Wow!  See the full feature update and the blog announcement.

Saturday, August 8th, 2009

So many cool and useful technologies are unveiled at SIGGRAPH every year, this year at SIGGRAPH 2009 was no different.  Khronos Group, behind the new guidance of OpenGL, OpenGL ES, OpenCL, OpenVG, COLLADA etc, came another big announcement about hardware rendering within the browser.  WebGL is now an official standard being developed at Khronos Group to bring javascript control of OpenGL to browsers… Wow!

Ok so this was officially announced at the GDC in March but limited information, but now it has been slated for an official public standard in early 2010. Shortly after the announcement at the GDC we saw Google o3D appear doing exactly that, controlling OpenGL through Javascript in the browser but it was still largely software/harward hybrid rendered. Google, Mozilla, Opera are part of the companies supporting WebGL which is great for browser support, also NVIDIA, AMD and Ericsson are in on it.

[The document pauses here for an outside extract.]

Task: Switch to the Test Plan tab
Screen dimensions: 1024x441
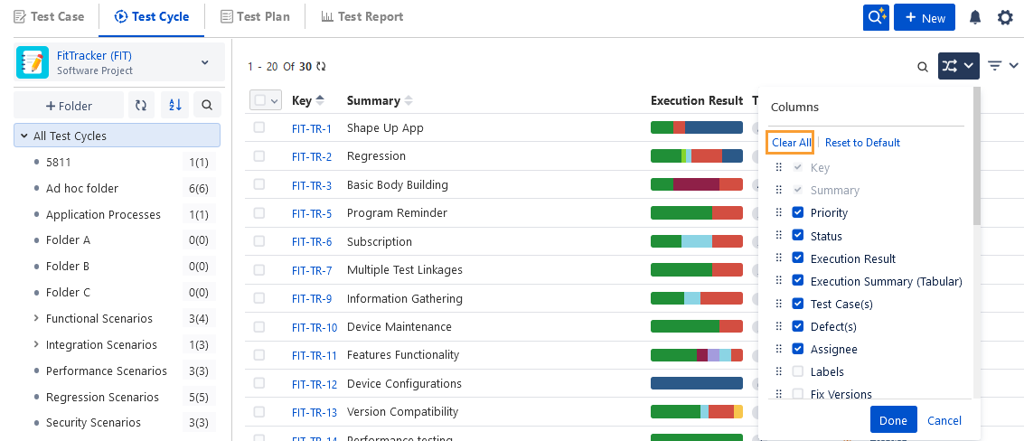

Khronos Details WebGL Initiative to Bring Hardware-Accelerated 3D Graphics to the Internet

JavaScript Binding to OpenGL ES 2.0 for Rich 3D Web Graphics without Browser Plugins;
Wide industry Support from Major Browser Vendors including Google, Mozilla and Opera; Specification will be Available Royalty-free to all Developers

4th August, 2009 – New Orleans, SIGGRAPH 2009 – The Khronos™ Group, today announced more details on its new WebGL™ working group for enabling hardware-accelerated 3D graphics in Web pages without the need for browser plug-ins.  First announced at the Game Developers Conference in March of 2009, the WebGL working group includes many industry leaders such as AMD, Ericsson, Google, Mozilla, NVIDIA and Opera.  The WebGL working group is defining a JavaScript binding to OpenGL® ES 2.0 to enable rich 3D graphics within a browser on any platform supporting the OpenGL or OpenGL ES graphics standards.  The working group is developing the specification to provide content portability across diverse browsers and platforms, including the capability of portable, secure shader programs.  WebGL will be a royalty-free standard developed under the proven Khronos development process, with the target of a first public release in first half of 2010. Khronos warmly welcomes any interested company to become a member and participate in the development of the WebGL specification.

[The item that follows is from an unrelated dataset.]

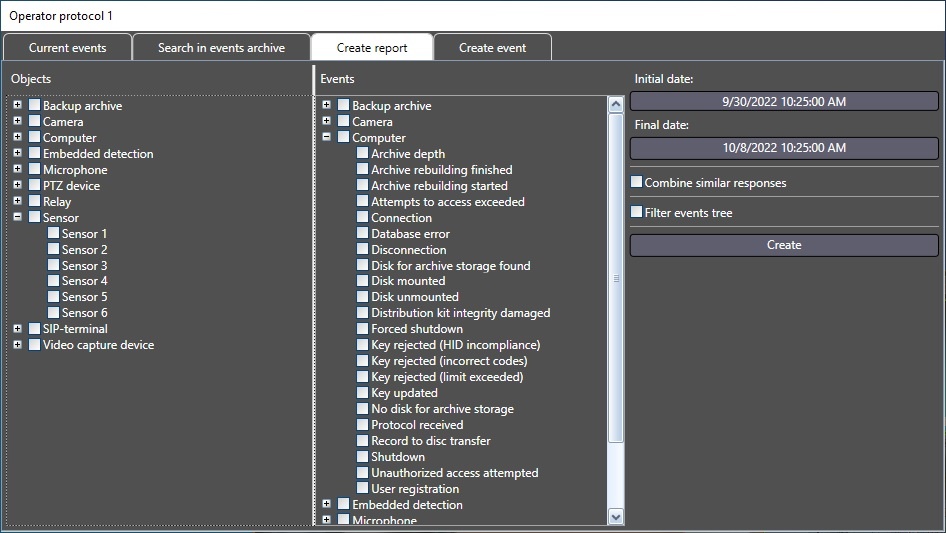Click the Events list scrollbar down arrow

Google released O3D this year and there are great strides in 3d within the browser from game engine wrapper technologies such as instant action technology, gaim theory engine (now owned by id Software and runs Quake  Live, hardware rendered Unity 3D (and Torque 3D coming soon), and Flash software rendered  3d engines Papervision 3D, Away 3D, Sandy (Sandy also released a haXe version that exports a javascript version) and others.  But it looks like the movement is to bring OpenGL to the web as a standard under the name WebGL, this would be great!  There would still be lots of times where plugins are better now and in the near future but the path is a good one. Having a software/hardware rendering hybrid like Google O3D for broad video card support (some of the painful older intel cards), or using a plugin like Unity3D, Torque 3D or wrapper technology for bigger engines is a good idea for the time being. But the future is grand in this area.

I think that Google O3D and OpenGL ES success on iPhone games probably combined to get this in motion.  OpenGL and very basic video cards are now standard in most machines out there.  Unity3D actually published hardware statistics on casual gamers (web-based games) ever so kindly and shows that even though there are some older Intel cards out there, for the most part machines nowadays have a video card capable of supporting at least low-poly 3d and hardware supported 2d rendering in real-time for games, user interfaces and more.

This is exciting news, it appears the movement of the web gaming market is getting much more capable and is accelerating the innovation of hardware accelerating the web.